Some churches are spiritually healthier than others, but nobody’s getting out of this one with clean hands. Even the healthiest church is doing something wrong in some little nook or cranny. And as Christ’s bride, it is incumbent upon us, whenever we discover those nooks and crannies, to repent, set things right, and do things biblically as we move forward.

Christ loved the church and gave himself up for her, that he might sanctify her, having cleansed her by the washing of water with the word, so that he might present the church to himself in splendor, without spot or wrinkle or any such thing, that she might be holy and without blemish. Ephesians 5:25b-27

That’s Christ’s vision of the church. A vision all churches fall woefully short of.
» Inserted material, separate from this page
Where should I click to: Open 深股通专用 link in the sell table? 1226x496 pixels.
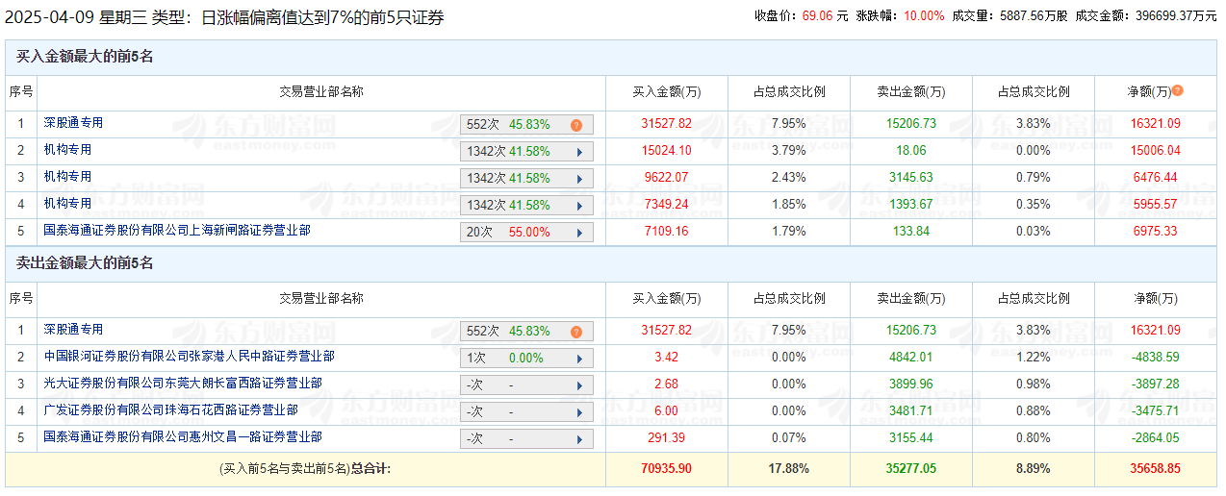click(73, 330)
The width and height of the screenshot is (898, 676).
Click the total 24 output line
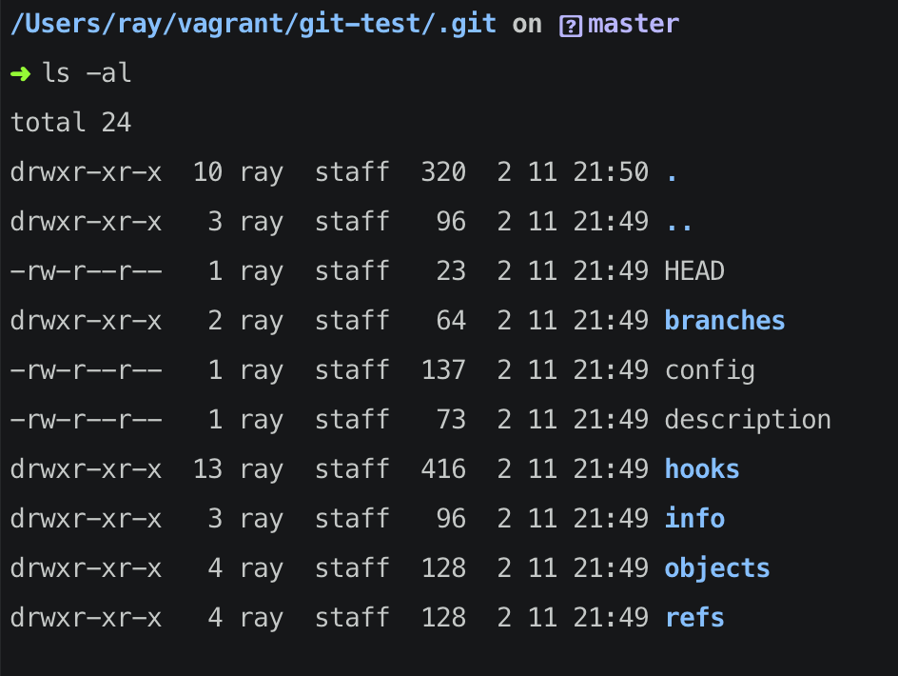(x=71, y=122)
And when the church fails in any area, it does contribute to the downhill slide of the world, because it is not being the city on the hill Christ wants it to be, and it is producing individual Christians (or false converts) who aren’t being the salt and light Christ wants them to be.
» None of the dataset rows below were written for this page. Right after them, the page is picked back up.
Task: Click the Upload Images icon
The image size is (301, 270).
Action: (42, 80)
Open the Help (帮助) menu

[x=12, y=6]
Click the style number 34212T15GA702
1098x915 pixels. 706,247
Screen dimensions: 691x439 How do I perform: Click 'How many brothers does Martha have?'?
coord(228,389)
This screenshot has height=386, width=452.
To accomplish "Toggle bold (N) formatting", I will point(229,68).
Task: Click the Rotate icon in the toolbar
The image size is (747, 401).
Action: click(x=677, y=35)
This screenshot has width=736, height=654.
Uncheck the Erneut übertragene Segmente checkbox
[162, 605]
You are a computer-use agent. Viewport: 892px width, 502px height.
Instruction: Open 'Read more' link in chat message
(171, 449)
But is it fair to lay all the world’s woes and sinfulness at the doorstep of the church? Is it really true that if we would just clean up our act in this area or on that issue that we’d magically see an influx of pagans begging, “Sirs, what must I do to be saved?”

No, it isn’t.

The world isn’t steeped in sin because of the failings of the church. The world is steeped in sin because of the Fall.

Look back over history. The world was vicious and depraved long before the church ever came on the scene. And, for that matter, long before God set apart and established Israel as His chosen people. (Hello? The ante-diluvian world? Sodom and Gomorrah? Ancient Egypt? Baal and Molech worship?)

Examine any era in the last two millenia when you think the church was doing a better job than it is now and take a look at the society that church was situated in. The New Testament church? It was surrounded by a world of war, oppression, torture, debauchery, sexual deviance, slavery, misogyny, poverty, famine, and child abuse.

The head of the church, Jesus Christ, spent over thirty years physically present on this earth. We know He conducted His ministry perfectly. Not once did He fail to preach the gospel or provide for people’s needs or fall short in any other way. He even went so far as to lay His life down for the sin of the world. And what impact did that have on His immediate society? Did all the Pharisees repent and temple worship was restored to godliness? No. Did Rome stop ruling the world with an iron fist? No. Did acts of sedition and perversion and persecution suddenly disappear? No. In fact, some of those things actually got worse during and after Jesus’ time.

Just like He prophesied.

You see, Jesus didn’t say, “Be more like Me and the world will come running,” or “The church can solve the ills of the world.” He said:

If you were of the world, the world would love you as its own; but because you are not of the world, but I chose you out of the world, therefore the world hates you. John 15:19

Indeed, all who desire to live a godly life in Christ Jesus will be persecuted, while evil people and impostors will go on from bad to worse, deceiving and being deceived. 2 Timothy 3:12-13

The more the church and individual Christians look and act like Christ, the more world will hate, persecute, and ostracize us.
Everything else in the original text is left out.